▶ [Consignes]
a: D'après l'extrait, quelle limite le jeu laissé dans une ceinture à rétracteur manuel doit-il respecter ?
b: Énumérez les éléments dont l'analyse des besoins préalable à l'achat doit tenir compte selon l'extrait.
c: Transcrivez le passage de l'extrait qui débute par « Lors du choix » et se poursuit jusqu'à « minimiser les dysfonctionnements. ».

▶ [Extrait du document]
Les ceintures avec rétracteur manuel, nécessitant que le cariste ajuste lui-même la longueur de la sangle, présentent l’avantage de ne pas se resserrer sur l’utilisateur. Un tel rétracteur apparaît aussi comme une bonne solution pour protéger le cariste dans toute situation. Il faut cependant veiller à ce que le jeu laissé dans la ceinture soit relativement faible (moins de cinq cm), ce qui peut restreindre la mobilité du cariste en quête de visibilité vers l’arrière. Ce type de ceinture exige également un réajustement de sangle pour chaque nouveau cariste qui conduit le chariot.

 

Lors du choix d’équipements, bon nombre de responsables en entreprise s’intéressent aux dispositifs permettant de faciliter la gestion du port de la ceinture (p. ex. couleur de la sangle, signal sonore lors du non-bouclage). Cependant, avant l’achat, une analyse des besoins tenant compte des caractéristiques du siège, de la ceinture, des utilisateurs et des tâches à effectuer pourrait réduire quelques inconvénients liés à l’utilisation de la ceinture. Cette analyse devrait mettre des caristes à contribution. Des repères sont donnés dans ce rapport pour alimenter cette réflexion. En outre, l’entretien de la ceinture pourrait s’avérer important pour minimiser les dysfonctionnements.

[Entrées tirées d'une collection]
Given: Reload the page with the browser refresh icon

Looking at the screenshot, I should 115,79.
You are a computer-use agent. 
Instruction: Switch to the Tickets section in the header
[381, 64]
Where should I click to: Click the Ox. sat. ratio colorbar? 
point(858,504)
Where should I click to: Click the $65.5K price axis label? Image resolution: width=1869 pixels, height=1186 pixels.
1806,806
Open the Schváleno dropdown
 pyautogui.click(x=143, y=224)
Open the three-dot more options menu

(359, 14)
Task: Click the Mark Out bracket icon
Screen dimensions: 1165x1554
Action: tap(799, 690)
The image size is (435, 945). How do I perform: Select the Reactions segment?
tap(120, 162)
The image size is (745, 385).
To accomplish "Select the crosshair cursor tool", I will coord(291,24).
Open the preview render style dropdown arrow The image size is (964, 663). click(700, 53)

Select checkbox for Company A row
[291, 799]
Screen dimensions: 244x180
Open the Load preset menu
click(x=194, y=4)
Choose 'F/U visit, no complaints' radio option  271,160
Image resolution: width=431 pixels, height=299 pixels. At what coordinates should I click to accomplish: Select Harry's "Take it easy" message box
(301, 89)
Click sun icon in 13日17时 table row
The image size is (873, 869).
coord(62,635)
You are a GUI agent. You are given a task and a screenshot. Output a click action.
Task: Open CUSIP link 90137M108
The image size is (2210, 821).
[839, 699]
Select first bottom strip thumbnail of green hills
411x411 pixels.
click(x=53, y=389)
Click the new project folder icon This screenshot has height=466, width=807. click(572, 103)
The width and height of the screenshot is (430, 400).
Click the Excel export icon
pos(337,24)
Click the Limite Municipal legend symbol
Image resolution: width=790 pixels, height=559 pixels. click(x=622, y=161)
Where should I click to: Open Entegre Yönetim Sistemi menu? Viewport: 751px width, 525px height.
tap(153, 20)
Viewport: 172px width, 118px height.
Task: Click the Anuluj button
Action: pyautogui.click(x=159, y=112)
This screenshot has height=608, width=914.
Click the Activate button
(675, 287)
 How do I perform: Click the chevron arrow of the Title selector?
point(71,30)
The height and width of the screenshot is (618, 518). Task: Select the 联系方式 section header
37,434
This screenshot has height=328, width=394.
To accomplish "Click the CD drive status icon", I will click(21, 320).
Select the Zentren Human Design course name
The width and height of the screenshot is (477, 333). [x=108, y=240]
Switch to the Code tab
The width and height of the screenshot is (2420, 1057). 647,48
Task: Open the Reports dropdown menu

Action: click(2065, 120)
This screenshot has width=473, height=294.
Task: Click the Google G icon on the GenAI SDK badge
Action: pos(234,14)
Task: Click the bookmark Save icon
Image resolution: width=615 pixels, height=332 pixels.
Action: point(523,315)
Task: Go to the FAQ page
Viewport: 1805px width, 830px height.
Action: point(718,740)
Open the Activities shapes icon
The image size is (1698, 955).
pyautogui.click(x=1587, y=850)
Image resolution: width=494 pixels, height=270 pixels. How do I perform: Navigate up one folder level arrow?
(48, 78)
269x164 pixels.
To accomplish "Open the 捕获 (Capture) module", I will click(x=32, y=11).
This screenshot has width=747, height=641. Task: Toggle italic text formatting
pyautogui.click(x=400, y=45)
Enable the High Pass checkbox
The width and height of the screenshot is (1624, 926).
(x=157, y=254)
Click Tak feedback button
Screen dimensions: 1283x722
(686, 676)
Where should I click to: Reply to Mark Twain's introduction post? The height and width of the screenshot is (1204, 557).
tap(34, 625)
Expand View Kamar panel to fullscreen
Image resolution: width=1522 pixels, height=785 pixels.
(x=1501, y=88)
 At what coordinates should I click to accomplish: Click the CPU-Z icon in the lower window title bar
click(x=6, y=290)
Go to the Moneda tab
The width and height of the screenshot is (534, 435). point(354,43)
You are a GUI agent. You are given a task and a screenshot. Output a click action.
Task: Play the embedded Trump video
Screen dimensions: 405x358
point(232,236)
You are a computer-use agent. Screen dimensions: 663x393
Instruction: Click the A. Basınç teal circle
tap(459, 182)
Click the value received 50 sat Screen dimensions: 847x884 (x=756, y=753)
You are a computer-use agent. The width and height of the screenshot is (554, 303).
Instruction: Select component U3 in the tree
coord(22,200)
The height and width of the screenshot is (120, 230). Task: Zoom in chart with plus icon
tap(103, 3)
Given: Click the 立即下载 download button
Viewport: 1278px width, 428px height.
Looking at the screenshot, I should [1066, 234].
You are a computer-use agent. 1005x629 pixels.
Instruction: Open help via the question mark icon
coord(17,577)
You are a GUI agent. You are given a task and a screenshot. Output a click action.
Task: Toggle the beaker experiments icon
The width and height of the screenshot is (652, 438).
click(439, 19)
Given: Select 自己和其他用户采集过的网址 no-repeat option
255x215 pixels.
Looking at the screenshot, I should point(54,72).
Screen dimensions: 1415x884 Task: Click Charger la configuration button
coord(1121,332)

▶ [Réponses par consigne]
a: Il doit rester relativement faible, soit moins de cinq cm.

b:
- Les caractéristiques du siège
- Les caractéristiques de la ceinture
- Les caractéristiques des utilisateurs
- Les tâches à effectuer

c:
Lors du choix d’équipements, bon nombre de responsables en entreprise s’intéressent aux dispositifs permettant de faciliter la gestion du port de la ceinture (p. ex. couleur de la sangle, signal sonore lors du non-bouclage). Cependant, avant l’achat, une analyse des besoins tenant compte des caractéristiques du siège, de la ceinture, des utilisateurs et des tâches à effectuer pourrait réduire quelques inconvénients liés à l’utilisation de la ceinture. Cette analyse devrait mettre des caristes à contribution. Des repères sont donnés dans ce rapport pour alimenter cette réflexion. En outre, l’entretien de la ceinture pourrait s’avérer important pour minimiser les dysfonctionnements.